5.5 Consultatievraag 3:Beletredenen

  • 101. Netbeheer Nederland is van mening dat er naast de door de ACM in het ontwerpbesluit beschreven overmachtssituaties, ook situaties zijn die juridisch weliswaar niet als overmacht kwalificeren maar waarbij niet geëist kan worden dat de netbeheerder zich aan de aansluittermijn houdt. Netbeheer Nederland noemt hiervoor: bijzondere schaarste in arbeidscapaciteit en materialen, langdurige trajecten om vereiste vergunningen of toestemmingen derden te verkrijgen, aanwezigheid van verontreinigde grond en asbest en omstandigheden die de aanvrager zijn toe te rekenen, zoals het niet tijdig beschikbaar hebben van een geschikte ruimte of het niet voldoen aan op hem rustende financiële of contractuele verplichtingen.

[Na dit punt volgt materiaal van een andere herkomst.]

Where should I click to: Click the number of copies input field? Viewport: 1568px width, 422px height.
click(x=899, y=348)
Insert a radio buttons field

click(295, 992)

  • 102. De vijf brancheorganisaties ondersteunen de nadrukkelijke verwijzing naar relevante jurisprudentie. Wel wensen zij dat afnemers beter door de netbeheerder op de hoogte worden gehouden over de voortgang van hun aansluittraject. En dat als er sprake is van overmacht, dit zo snel mogelijk gecommuniceerd moet worden met de verwachte vertraging en statusupdates van de voortgang.

  • 103. Vereniging DOET kan zich vinden in de beschrijving van overmacht uit het ontwerpbesluit.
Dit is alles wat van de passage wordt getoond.